Con l’arrivo della stagione calda i proprietari di alcune razze, si accorgono che la respirazione del proprio beniamino peggiora notevolmente.

Ci sono una serie di cani, appartenenti a determinate tipologie che per la loro conformazione anatomica delle prime vie aeree e digerenti, sono maggiormente soggetti a quella che viene indicata come sindrome brachicefalica. 

A questo gruppo fanno parte i Bulldog Inglesi e Francesi, i Carlini, i Pechinesi, i Boxer, i Cavalier e gli incroci che da loro derivano.  

Questa patologia viene descritta come un insieme di anomalie costitutive che riguardano le narici, spesso quasi completamente chiuse, il palato molle, molto più lungo del normale, la trachea, i ventricoli laringei e le valvole dello stomaco che spesso risultano iperplastiche.

I sintomi cominciano a esserci quando il cucciolo cresce. Così ci accorgiamo di una respirazione rumorosa, di un russare intenso quando dorme o riposa. Il cane si affatica facilmente e nei casi più gravi è molto pigro e riluttante a muoversi.

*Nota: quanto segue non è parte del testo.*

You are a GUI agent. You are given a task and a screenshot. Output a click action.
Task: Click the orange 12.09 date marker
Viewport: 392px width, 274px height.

La difficoltà respiratoria altera anche la funzionalità gastrointestinale, data la notevole ingestione d’aria e spesso osserviamo vomito, diarrea e notevole fermentazione gastrica con emissione di molto gas. 

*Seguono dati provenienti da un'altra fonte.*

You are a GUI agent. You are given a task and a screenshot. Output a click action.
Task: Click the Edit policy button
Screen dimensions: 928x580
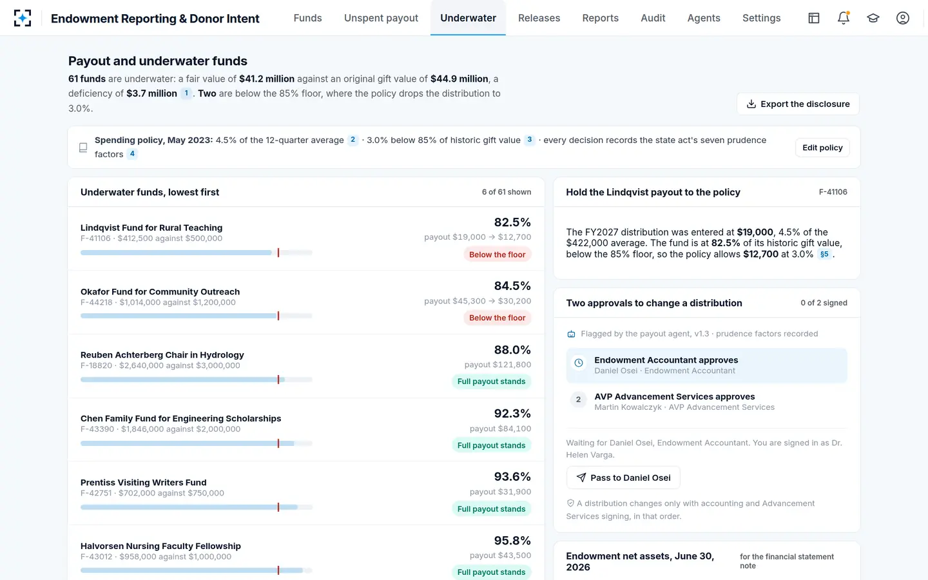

La diagnosi, dopo aver formulato un sospetto clinico, si basa sull’esame endoscopico di gola, laringe, faringe, trachea, bronchi e stomaco.

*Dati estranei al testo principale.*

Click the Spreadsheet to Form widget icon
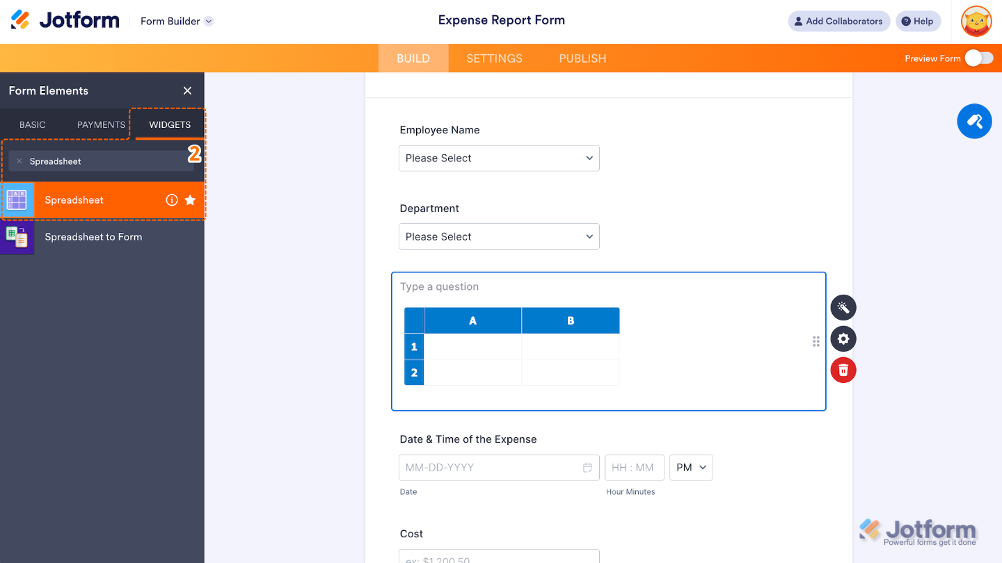17,237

Una volta che si evidenzia con esattezza il problema, la correzione è di natura chirurgica che ha come finalità quella di ripristinare un adeguato passaggio d’aria.

Questo oltre a portare un immediato benessere per il cane, previene molti problemi futuri come broncopatie e gastropatie croniche anche piuttosto gravi.

L’intervento oggi con la possibilità di usare metodiche avanzate quali il laser permette un recupero rapidissimo e minime complicazioni postoperatorie.